Dane wejściowe =

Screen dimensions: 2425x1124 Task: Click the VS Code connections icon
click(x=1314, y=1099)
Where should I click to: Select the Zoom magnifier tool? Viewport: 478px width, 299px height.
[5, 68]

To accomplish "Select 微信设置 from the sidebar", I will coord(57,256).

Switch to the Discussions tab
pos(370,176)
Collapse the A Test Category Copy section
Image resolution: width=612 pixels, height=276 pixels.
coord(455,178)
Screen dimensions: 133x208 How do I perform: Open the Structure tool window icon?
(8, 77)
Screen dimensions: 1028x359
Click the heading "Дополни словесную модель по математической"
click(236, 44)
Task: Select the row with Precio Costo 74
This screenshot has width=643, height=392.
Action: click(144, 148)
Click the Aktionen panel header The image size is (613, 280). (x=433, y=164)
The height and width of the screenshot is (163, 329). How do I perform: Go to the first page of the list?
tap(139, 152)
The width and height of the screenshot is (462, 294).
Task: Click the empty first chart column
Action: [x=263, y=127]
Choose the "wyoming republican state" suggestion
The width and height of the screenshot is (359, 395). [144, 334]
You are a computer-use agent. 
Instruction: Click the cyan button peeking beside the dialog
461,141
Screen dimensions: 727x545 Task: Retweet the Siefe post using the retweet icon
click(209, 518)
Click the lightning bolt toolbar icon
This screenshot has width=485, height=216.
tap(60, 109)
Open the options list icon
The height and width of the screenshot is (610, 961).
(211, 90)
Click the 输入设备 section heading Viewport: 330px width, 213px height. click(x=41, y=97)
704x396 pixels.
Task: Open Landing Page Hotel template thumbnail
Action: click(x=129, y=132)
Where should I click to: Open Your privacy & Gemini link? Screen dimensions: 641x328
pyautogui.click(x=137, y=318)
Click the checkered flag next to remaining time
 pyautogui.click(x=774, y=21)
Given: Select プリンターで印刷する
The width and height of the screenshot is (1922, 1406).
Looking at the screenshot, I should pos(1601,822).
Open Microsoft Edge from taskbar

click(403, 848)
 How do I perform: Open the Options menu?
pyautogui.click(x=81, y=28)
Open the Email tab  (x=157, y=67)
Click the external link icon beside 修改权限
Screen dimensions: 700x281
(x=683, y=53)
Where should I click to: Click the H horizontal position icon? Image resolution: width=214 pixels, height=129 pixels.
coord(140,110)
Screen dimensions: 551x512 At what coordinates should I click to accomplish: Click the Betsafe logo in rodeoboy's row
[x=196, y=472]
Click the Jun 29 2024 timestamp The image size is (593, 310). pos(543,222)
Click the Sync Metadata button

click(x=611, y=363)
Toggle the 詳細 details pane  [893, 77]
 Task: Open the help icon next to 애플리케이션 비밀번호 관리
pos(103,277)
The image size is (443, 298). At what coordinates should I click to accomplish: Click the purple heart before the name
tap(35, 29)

Zadanie =
Zwróć dosłownie, bez żadnych zmian, fragment od wiersza zawierającego "Switch to the Discussions tab" do wiersza zawierającego "Action: [x=263, y=127]", włącznie z oboma.

Rozwiązanie =
Switch to the Discussions tab
pos(370,176)
Collapse the A Test Category Copy section
Image resolution: width=612 pixels, height=276 pixels.
coord(455,178)
Screen dimensions: 133x208 How do I perform: Open the Structure tool window icon?
(8, 77)
Screen dimensions: 1028x359
Click the heading "Дополни словесную модель по математической"
click(236, 44)
Task: Select the row with Precio Costo 74
This screenshot has width=643, height=392.
Action: click(144, 148)
Click the Aktionen panel header The image size is (613, 280). (x=433, y=164)
The height and width of the screenshot is (163, 329). How do I perform: Go to the first page of the list?
tap(139, 152)
The width and height of the screenshot is (462, 294).
Task: Click the empty first chart column
Action: [x=263, y=127]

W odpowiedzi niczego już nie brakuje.